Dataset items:
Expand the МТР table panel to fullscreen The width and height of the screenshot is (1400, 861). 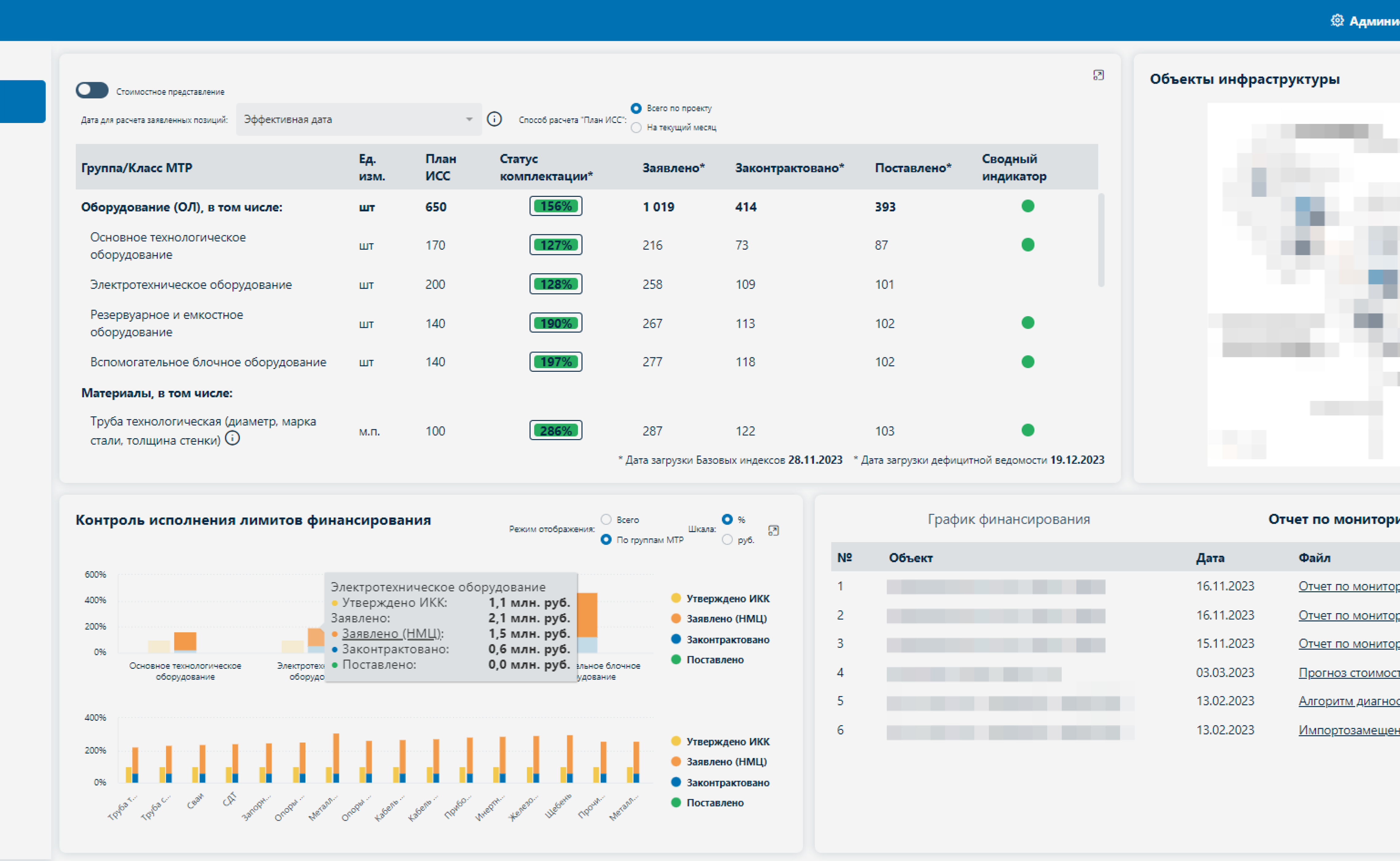(1098, 75)

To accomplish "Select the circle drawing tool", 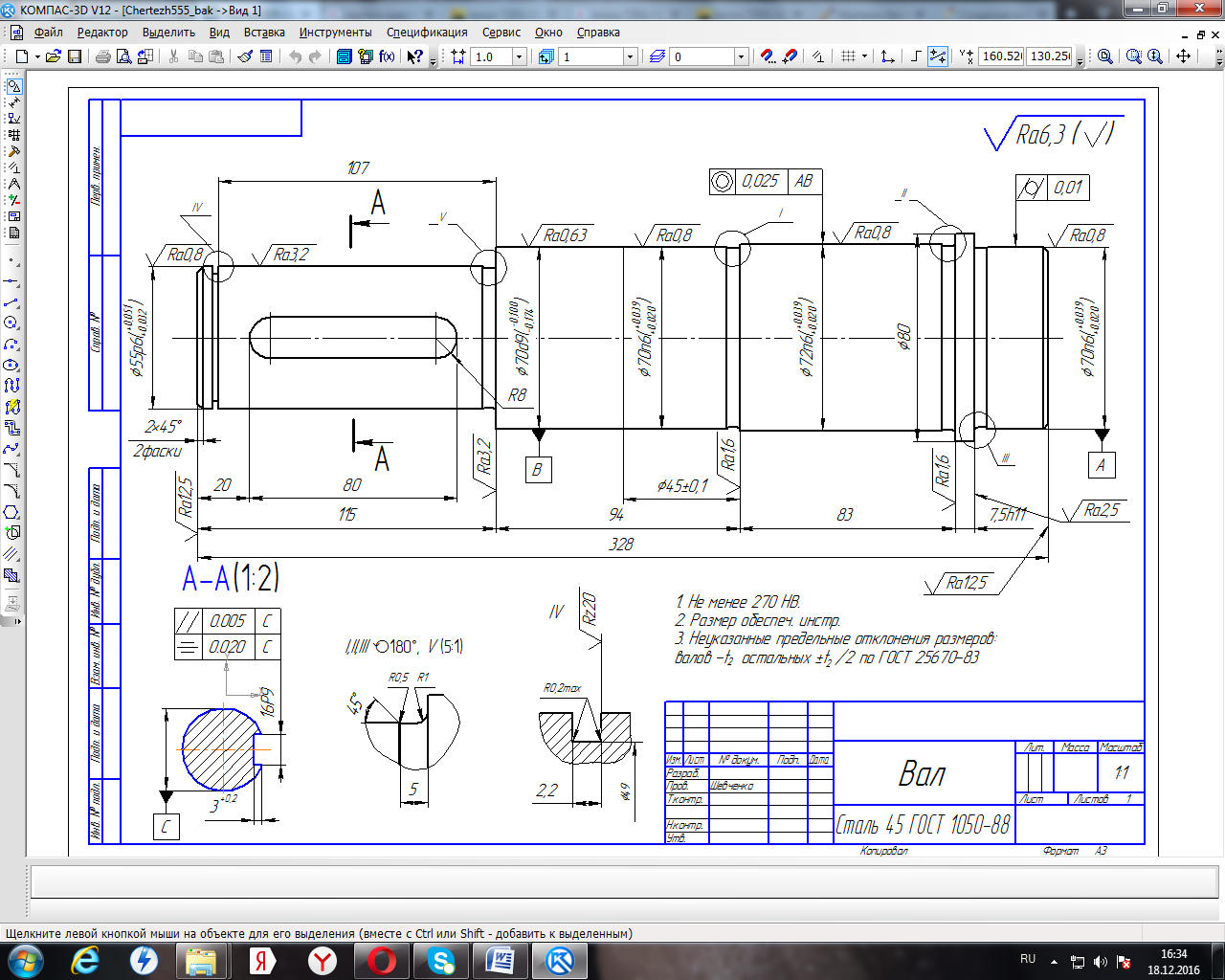I will point(11,323).
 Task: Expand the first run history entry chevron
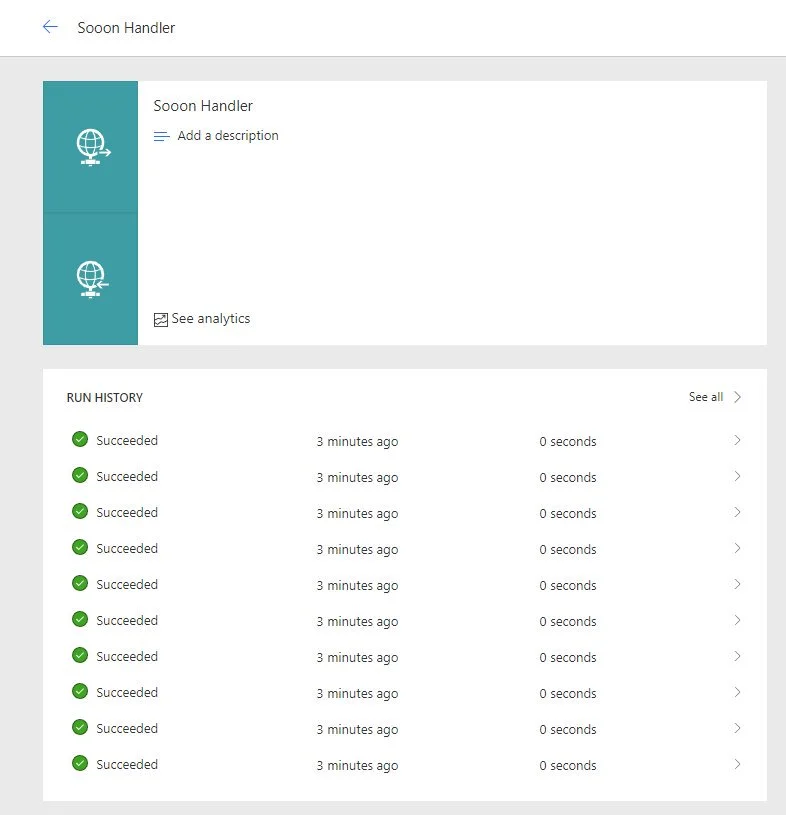point(737,440)
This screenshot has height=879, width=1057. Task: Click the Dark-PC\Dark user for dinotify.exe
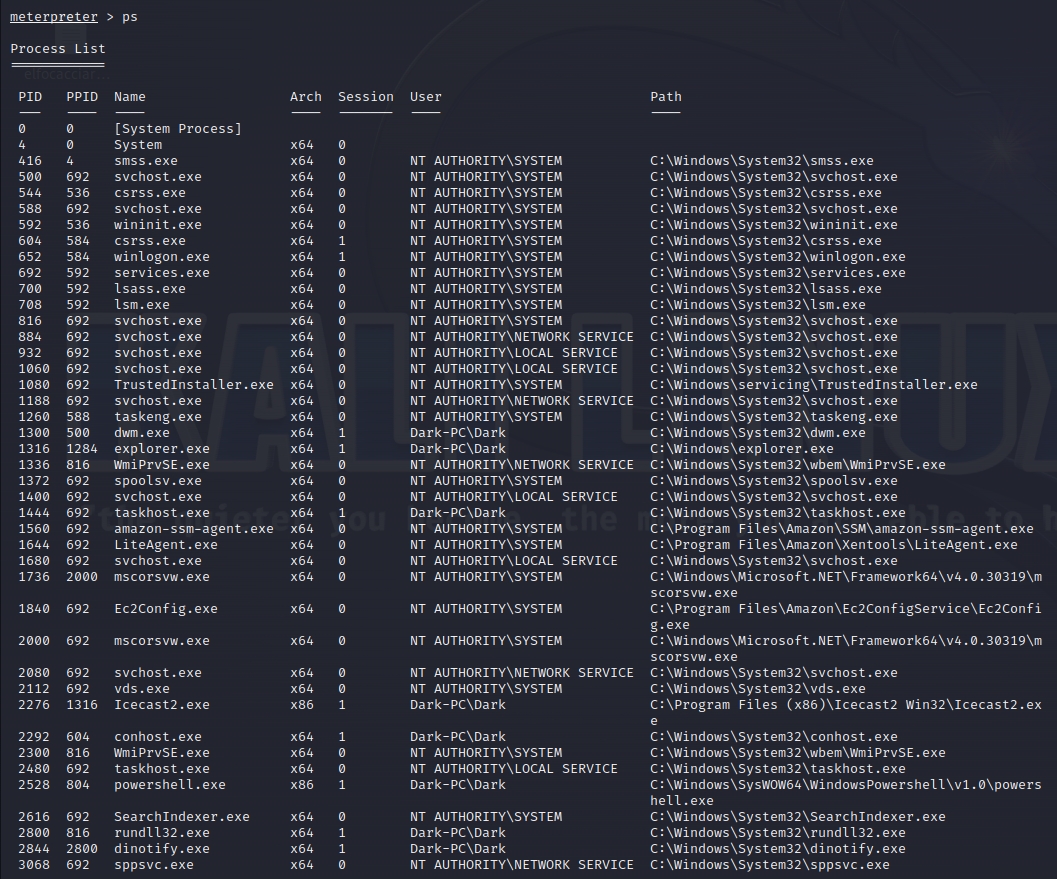458,849
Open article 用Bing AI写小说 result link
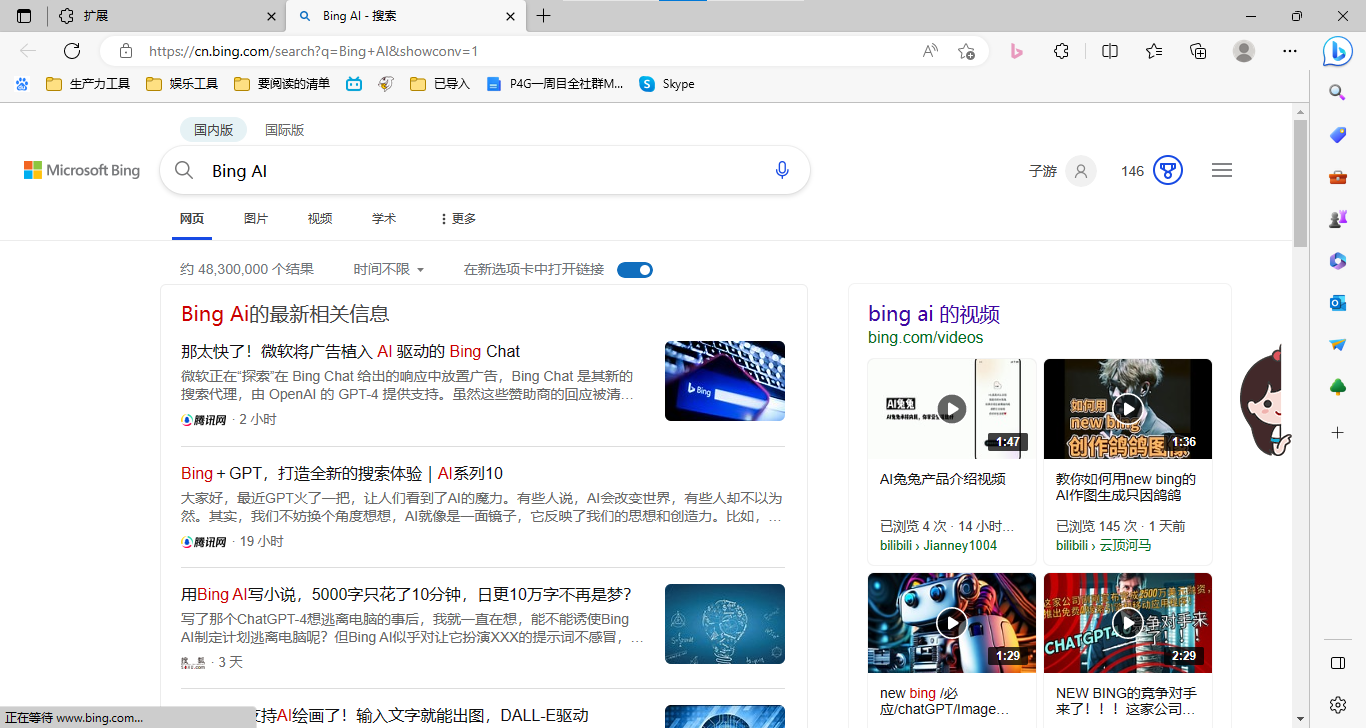This screenshot has height=728, width=1366. point(404,593)
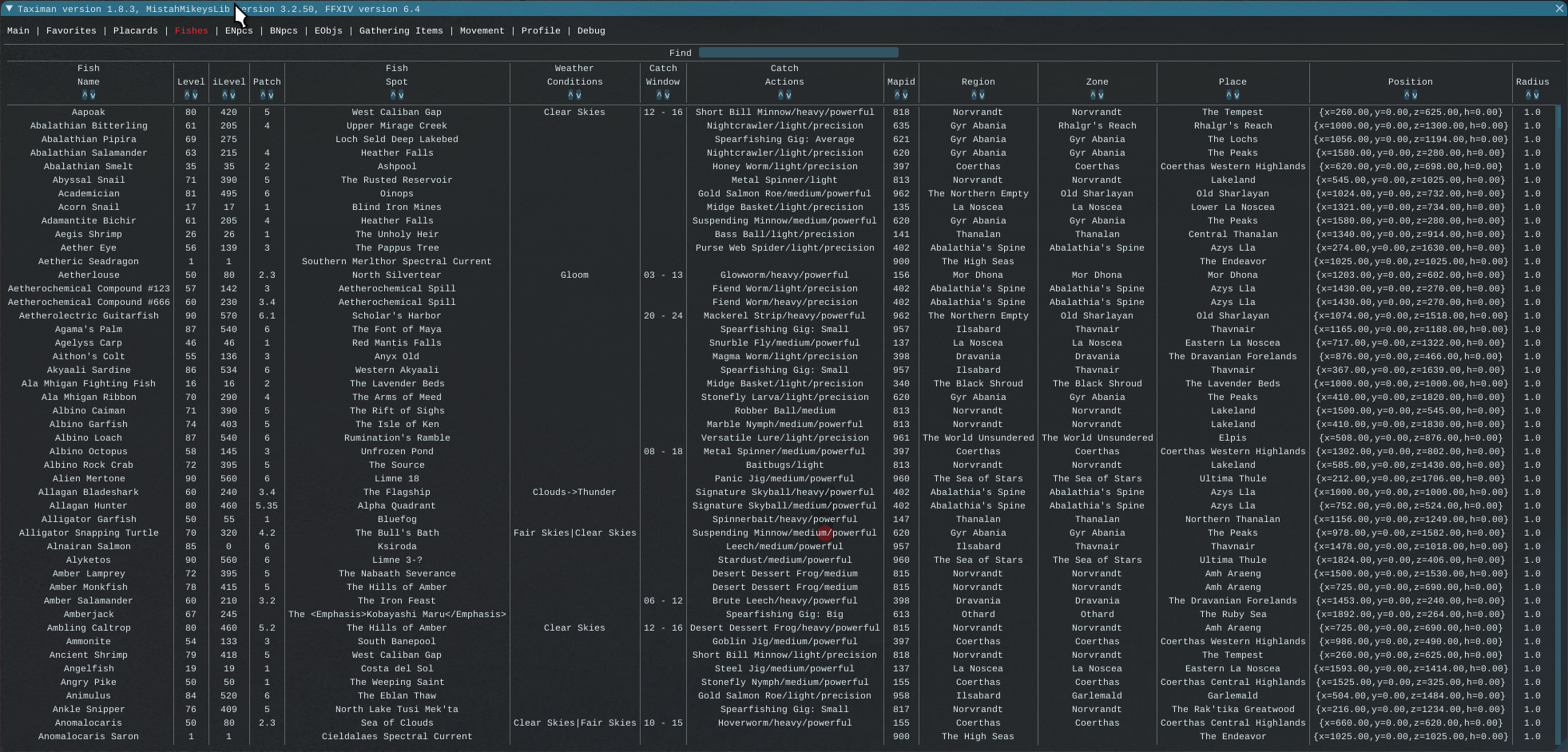Image resolution: width=1568 pixels, height=752 pixels.
Task: Go to the Debug tab
Action: (x=591, y=31)
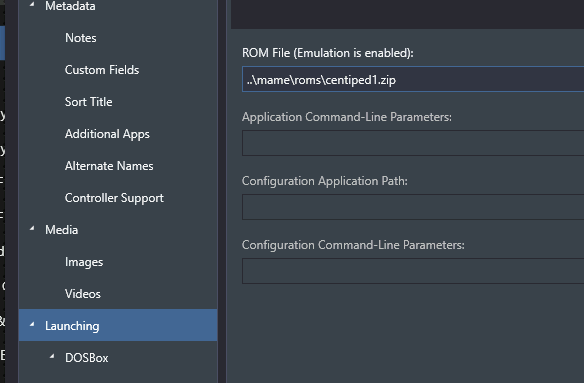Collapse the DOSBox tree arrow
This screenshot has width=584, height=383.
pyautogui.click(x=52, y=357)
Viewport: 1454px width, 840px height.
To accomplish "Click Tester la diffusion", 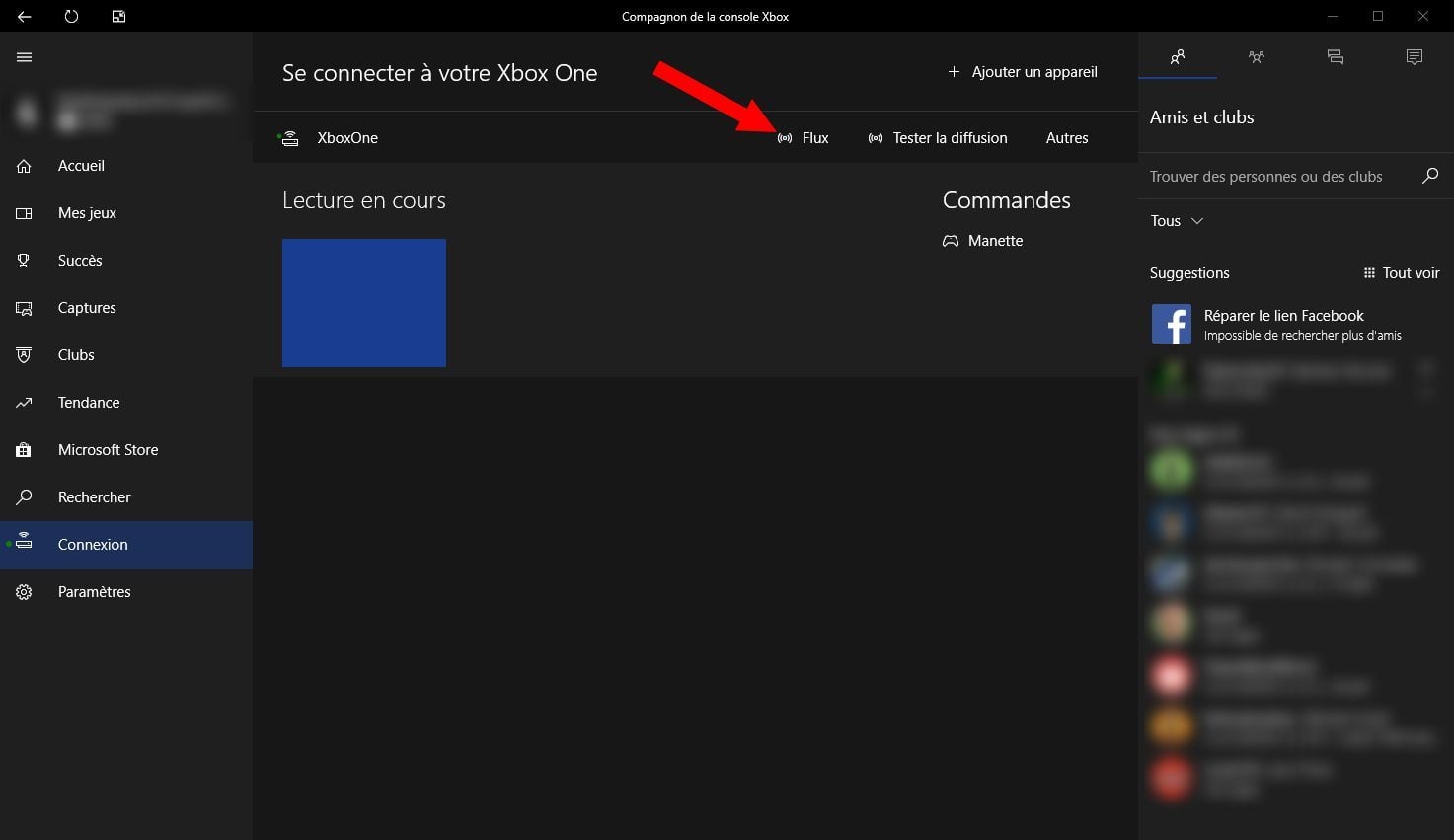I will tap(938, 138).
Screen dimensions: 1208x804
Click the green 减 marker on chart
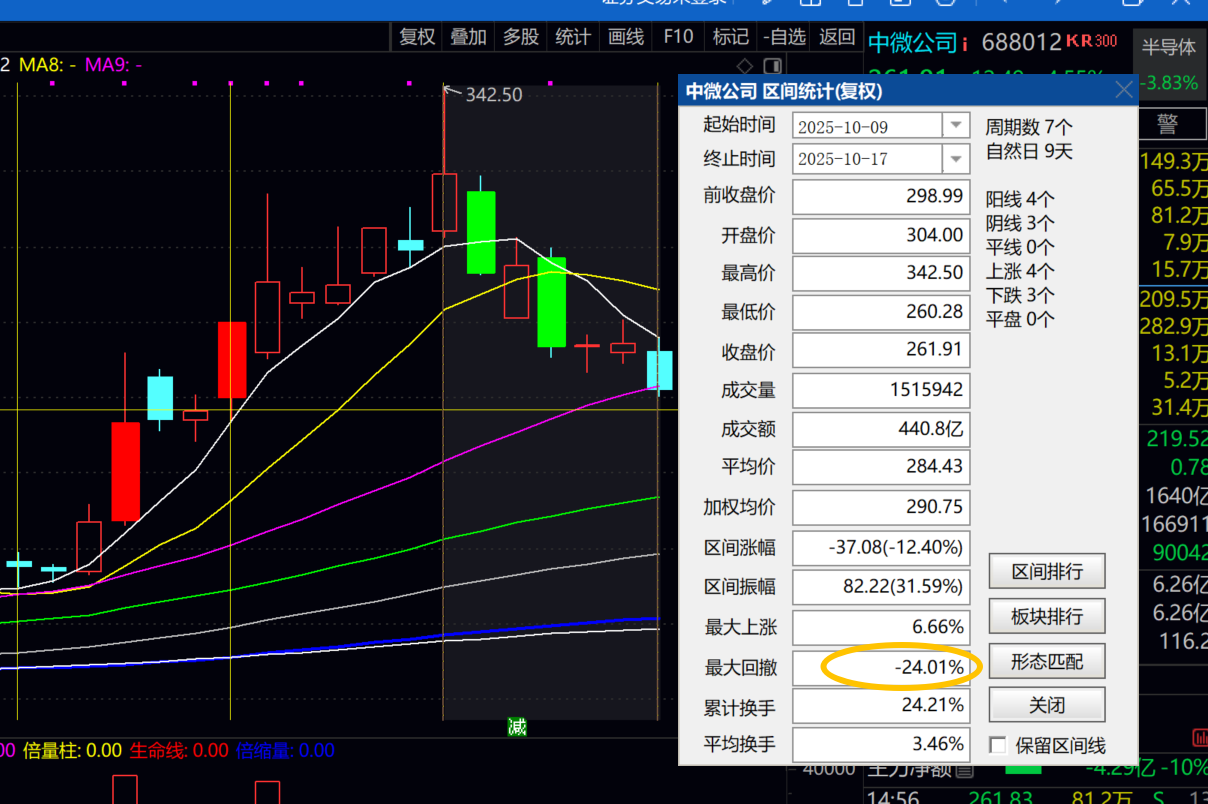pyautogui.click(x=516, y=727)
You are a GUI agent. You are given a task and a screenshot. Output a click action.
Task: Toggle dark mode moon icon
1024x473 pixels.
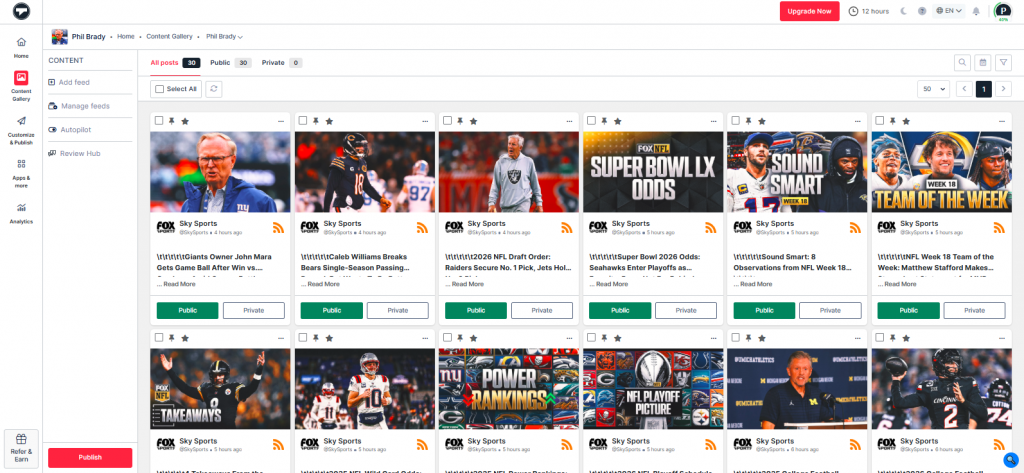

What this task involves:
The answer must be an exact copy of the lines from the one containing "Click the green 减 marker on chart" through the last line of the records, and nothing else. Pictures do not belong in it.

Response to the task:
Click the green 减 marker on chart
pyautogui.click(x=516, y=727)
You are a GUI agent. You are given a task and a screenshot. Output a click action.
Task: Toggle dark mode moon icon
1024x473 pixels.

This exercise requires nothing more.